Later that night I was heading back downtown from Ballard and picked up Artis again.

"I knew I'd get you on the way back! I knew I'd get you again!"  He handed me a promotional CD, or rather dropped it on the floor at my feet, then he apologized and tossed it over the steering wheel where it landed on the other side of my feet on the floor.

"The wine, I've had too much wine. I apologize for that.'

I'm driving the bus perfectly, codependently, accommodating his condition.

'Here I want you to have this too." And he handed me a video.  "I really didn't want to seem so flippant earlier.  I'm sorry for that. Your face. You're a face I remember.  I know that sounds awful but I do remember you."

"Yeah', I said, 'I remember you coming into town one time, maybe 1976, with a pretty blond girl dressed head to toe in buckskin clothes. I knew then I'd only be a face.  But I always stopped to see you perform and I always waited to catch your eye and let you know I was there.  I was always amazed and enchanted that you'd found even more you could do with two spoons.  You always brought something more to your act. Took it to another level. I was never disappointed."

Artis says, 'I really don't remember the buckskin girl." 

He later informs me the girl was a very sensitive soul who had been gang raped the year before and he spent one night with her as her first lover since the rape. So sad.  But she was as pretty as a delicate moth caught by the warm glow of the Spoonman performing beneath the clock at the Public Market.

I say, "Then one time we were both sitting in a stone shop across from the crumpet place and you had just got back from some trip to the ocean, or some gathering, and you had found a wormwood stick.  You sat there and spoke of this stick like it was a very significant find."

"Yes, it was and I still have the stick out in the Bus. I remember that."

The whole trip into town Artis is standing lecherously close to me but I don't say anything. I'm two steps off the ground floor so it is as if we're both standing close, hip to hip, him facing me while I drive a sixty foot coach, talking together.  The three Mexicans are about to flip with their gestures towards Artis who has no idea that they've been trying to shoo him off and away from me all the way into town.  To them Artis is a derelict, and from what Artis says that's what people think of him.  I'll have to contend with that next week as they are my regular paying customers.

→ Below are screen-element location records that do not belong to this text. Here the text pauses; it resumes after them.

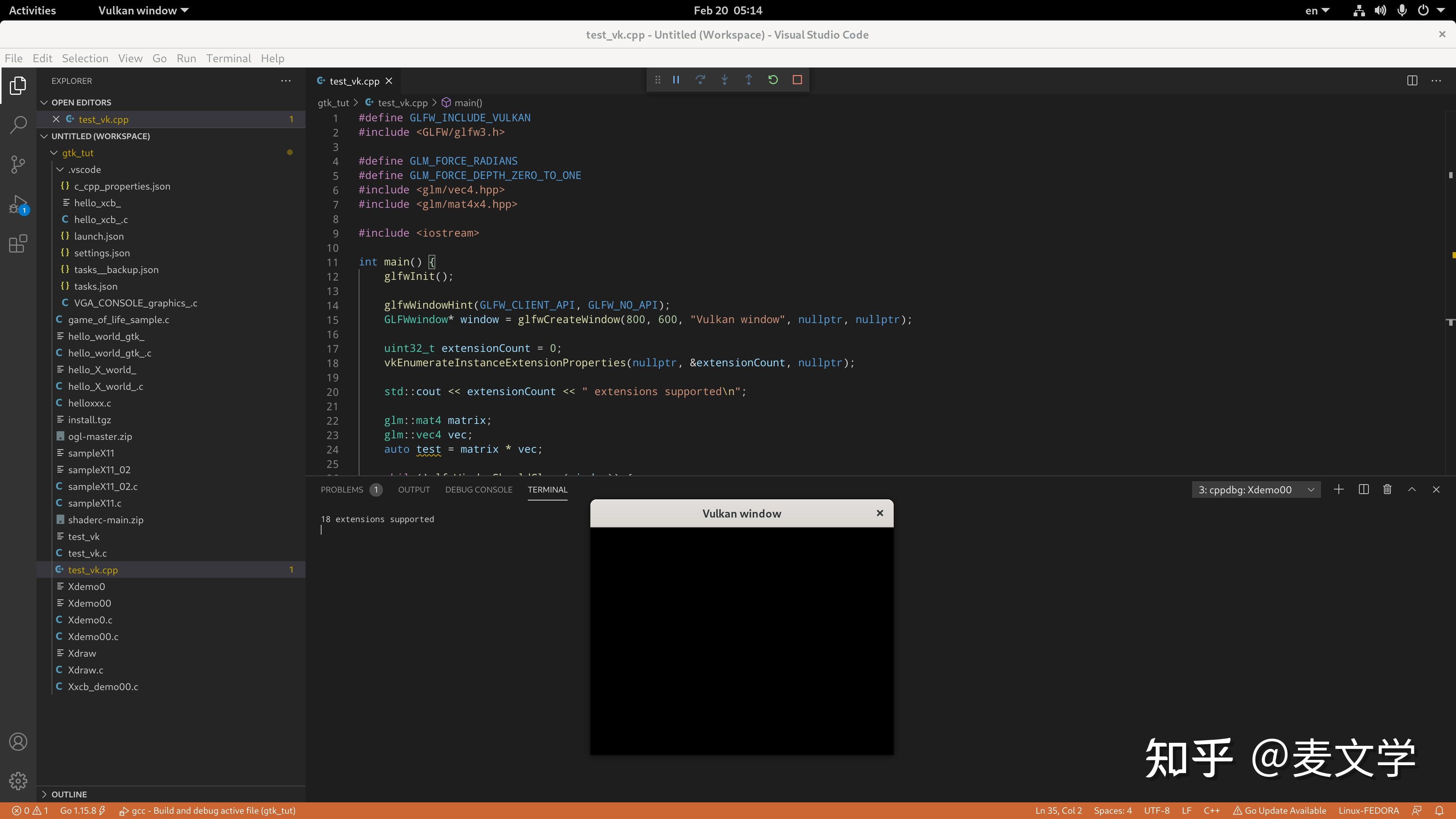This screenshot has width=1456, height=819.
Task: Restart the debug session
Action: pos(773,80)
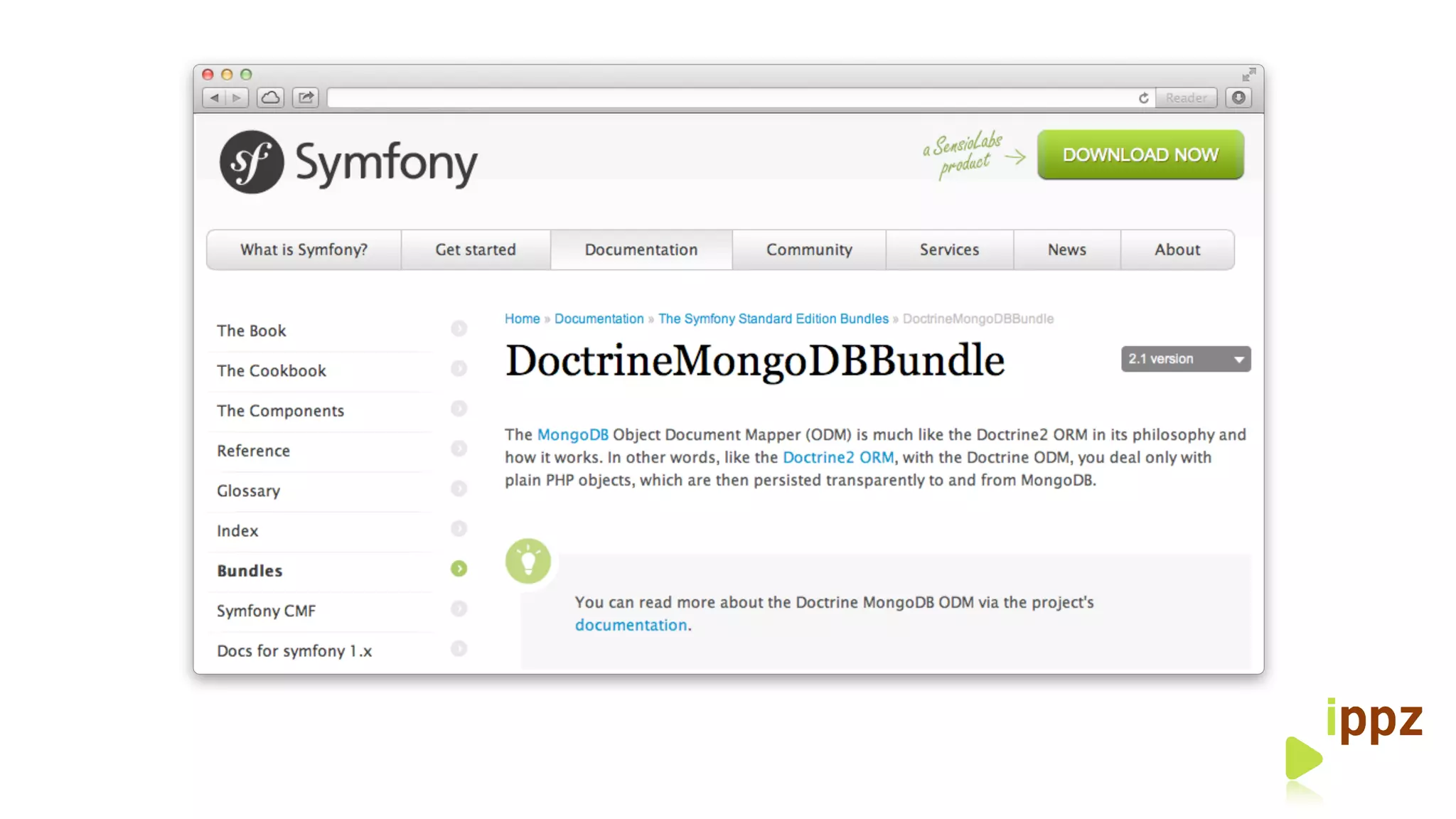Click the browser address bar

pos(732,98)
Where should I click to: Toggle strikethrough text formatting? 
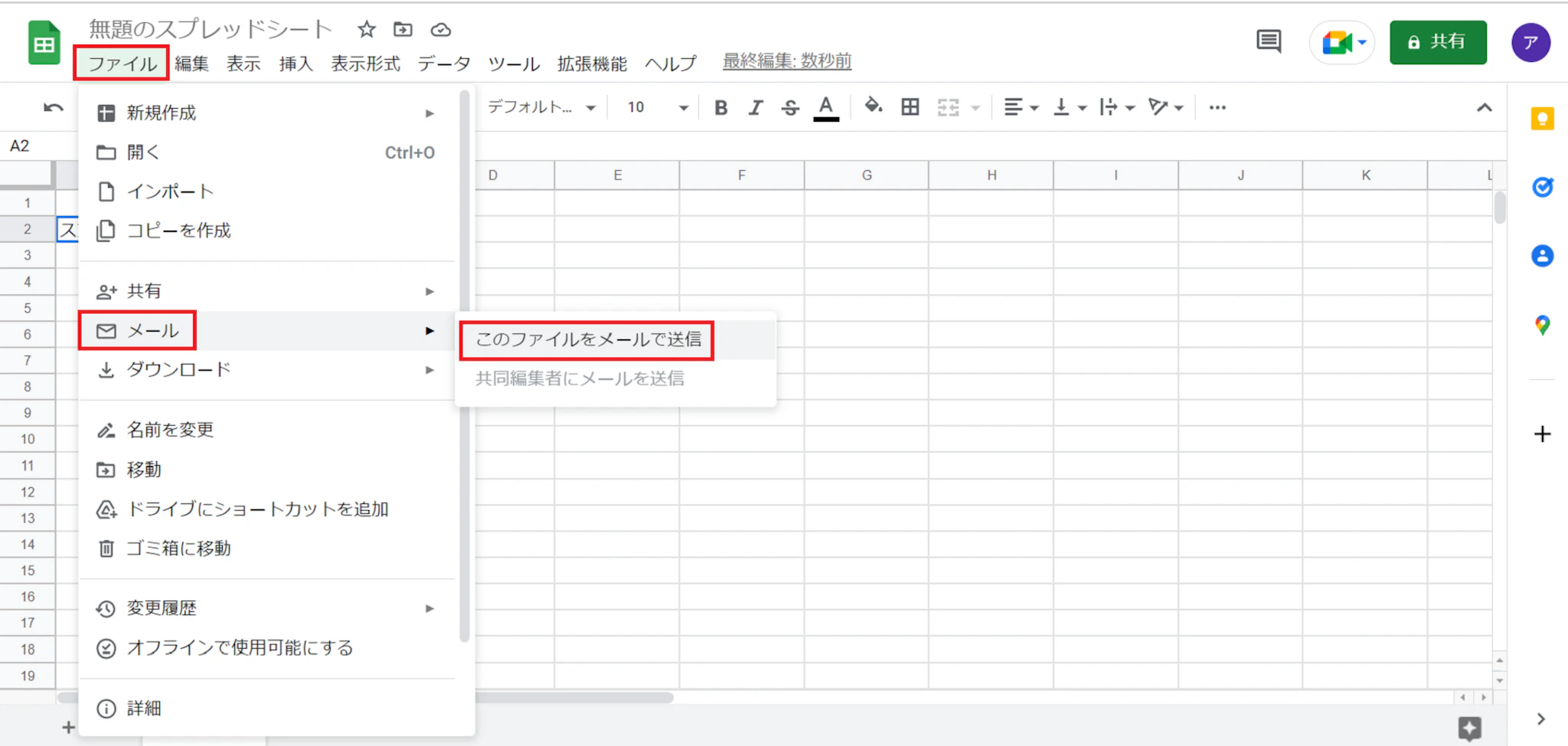(790, 107)
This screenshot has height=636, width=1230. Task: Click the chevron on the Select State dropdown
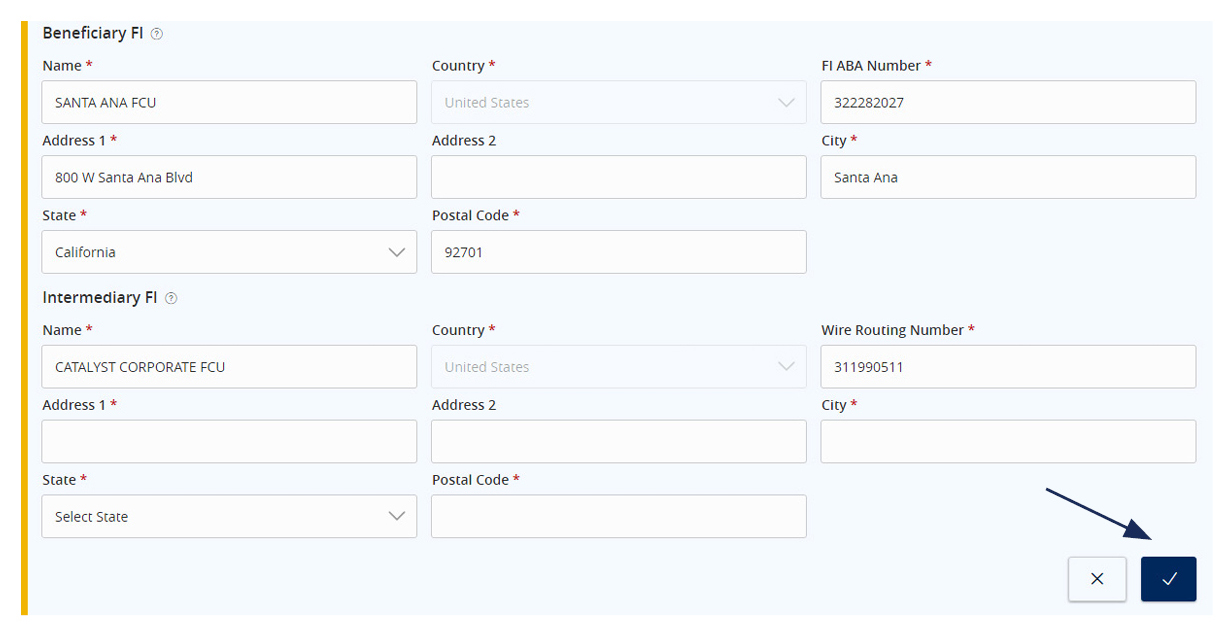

As for the video; it is very well done and has footage of Artis over the last thirty years and it is the best gift a buskers groupie could ever hope for.   That was my life in the seventies and early eighties: hanging out at the Public Market making eyes at musicians and buying produce and books on herbs from Tensing Momo.  I longed to go with them, travel the road, sit in their company and maybe learn to sing and play guitar.  But I chose safety, I chose to stay near the big city, to keep my job, get educated and now drive a bus.  Full circle?  I didn't take the needle, go hungry or cold, yet I did cross a bridge on a full moon night with the Spoonman right beside me.